Fri 31 Jan 2014, 15:24 GMT

Global Vision Market Report



The low temperatures in the U.S. Northeast keep underpinning the oil prices, heating oil in particular gaining ground because of low stocks. In their wake U.S. crude oil and ICE prices also rise. The expiry tonight of heating oil and gasoline contracts for February delivery might help calming the markets. Although the cold will not continue to last, the current front month February is still strongly bought. As temperatures rise demand and stocks should return to normal which is why heating oil for March delivery is currently about 7.2% below the front month February.

Since the DOE's data on US product stockpiles came in bullish on Wednesday afternoon, oil futures still traded steadier on Thursday morning breaching first resistances. Brent surpassed the bars at 108.00 and 108.05 dollars at that time but its gains were capped by the strong resistance at 108.30 dollars. Gasoil failed to break above 927.00 dollars and edged lower in the course of the day.

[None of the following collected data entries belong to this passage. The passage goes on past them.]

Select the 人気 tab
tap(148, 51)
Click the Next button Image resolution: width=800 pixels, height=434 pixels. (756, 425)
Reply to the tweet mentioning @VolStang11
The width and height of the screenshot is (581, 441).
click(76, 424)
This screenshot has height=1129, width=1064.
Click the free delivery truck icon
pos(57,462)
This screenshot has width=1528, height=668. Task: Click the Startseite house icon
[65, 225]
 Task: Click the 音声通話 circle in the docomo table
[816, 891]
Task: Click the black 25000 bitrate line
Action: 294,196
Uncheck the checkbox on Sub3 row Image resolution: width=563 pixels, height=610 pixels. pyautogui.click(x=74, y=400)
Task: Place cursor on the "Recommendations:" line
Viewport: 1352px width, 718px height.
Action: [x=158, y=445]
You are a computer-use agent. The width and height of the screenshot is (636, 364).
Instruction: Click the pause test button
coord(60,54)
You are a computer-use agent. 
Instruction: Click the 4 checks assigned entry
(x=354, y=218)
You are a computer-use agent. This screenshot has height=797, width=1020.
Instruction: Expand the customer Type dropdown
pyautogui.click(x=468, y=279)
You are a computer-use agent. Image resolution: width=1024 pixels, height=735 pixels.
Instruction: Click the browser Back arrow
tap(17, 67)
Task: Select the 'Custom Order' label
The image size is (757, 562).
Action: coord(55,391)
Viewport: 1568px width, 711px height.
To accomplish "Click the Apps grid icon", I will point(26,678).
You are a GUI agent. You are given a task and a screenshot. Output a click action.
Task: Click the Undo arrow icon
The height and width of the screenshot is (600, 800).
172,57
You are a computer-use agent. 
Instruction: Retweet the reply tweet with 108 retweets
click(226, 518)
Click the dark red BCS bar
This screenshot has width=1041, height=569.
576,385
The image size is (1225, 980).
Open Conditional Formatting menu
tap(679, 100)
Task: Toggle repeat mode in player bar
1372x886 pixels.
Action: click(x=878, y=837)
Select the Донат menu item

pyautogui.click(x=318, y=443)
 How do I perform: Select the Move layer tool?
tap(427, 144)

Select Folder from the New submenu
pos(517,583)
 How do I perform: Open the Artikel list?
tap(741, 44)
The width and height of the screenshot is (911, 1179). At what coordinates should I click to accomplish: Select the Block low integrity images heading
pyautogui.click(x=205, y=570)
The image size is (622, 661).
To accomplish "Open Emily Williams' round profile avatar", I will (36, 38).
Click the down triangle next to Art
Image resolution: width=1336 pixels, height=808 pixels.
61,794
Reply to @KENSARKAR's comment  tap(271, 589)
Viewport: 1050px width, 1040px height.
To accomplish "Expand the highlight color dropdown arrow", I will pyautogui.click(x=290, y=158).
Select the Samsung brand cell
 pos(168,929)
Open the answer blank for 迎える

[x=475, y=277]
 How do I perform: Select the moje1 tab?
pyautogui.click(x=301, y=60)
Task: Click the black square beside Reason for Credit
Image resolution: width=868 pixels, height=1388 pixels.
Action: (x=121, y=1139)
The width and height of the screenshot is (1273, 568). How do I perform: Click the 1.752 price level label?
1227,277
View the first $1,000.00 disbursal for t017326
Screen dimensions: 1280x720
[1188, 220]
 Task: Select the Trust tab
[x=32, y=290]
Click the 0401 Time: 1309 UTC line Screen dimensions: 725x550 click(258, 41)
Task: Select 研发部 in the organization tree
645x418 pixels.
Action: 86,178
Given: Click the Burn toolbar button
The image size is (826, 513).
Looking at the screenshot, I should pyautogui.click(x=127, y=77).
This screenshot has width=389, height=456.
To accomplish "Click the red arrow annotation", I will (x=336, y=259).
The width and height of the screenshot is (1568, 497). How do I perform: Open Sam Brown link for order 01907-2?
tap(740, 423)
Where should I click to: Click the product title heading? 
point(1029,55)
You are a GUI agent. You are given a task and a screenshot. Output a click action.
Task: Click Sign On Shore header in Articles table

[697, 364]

The cold snap in the USA and the thus tighter distillate supplies in the north-east of the country particularly fostered NYMEX futures in the course of the afternoon. Moreover, WTI was supported by the increasing demand for Cushing crude oil. Demand for crude oil at the WTI delivery hub was bolstered by commissioning (last week) of the southern section of the Keystone XL pipeline. Spreadbets still buoyed US futures whereas Brent and Gasoil leveled off below their first resistances. Thus, the spread between Brent and WTI narrowed to far less than 10 dollars. US economic data released in the afternoon renewedly brought mixed cues. Still, the +3.2%-growth in the US GDP was seen as slightly positive providing at least a slightly bullish tone. Upward potential - particularly at ICE - was limited however by the steadier dollar which prompted investors and speculators outside the USA to take profits. Eventually, there were once again but few new market fundamentals (apart from the economic indicators) and so Brent and Gasoil were hardly changed at the end of European tradeing yesterday, whereas NYMEX futures supported by the Keystone XL pipeline and the cold snap in the north east of the USA marked some gains.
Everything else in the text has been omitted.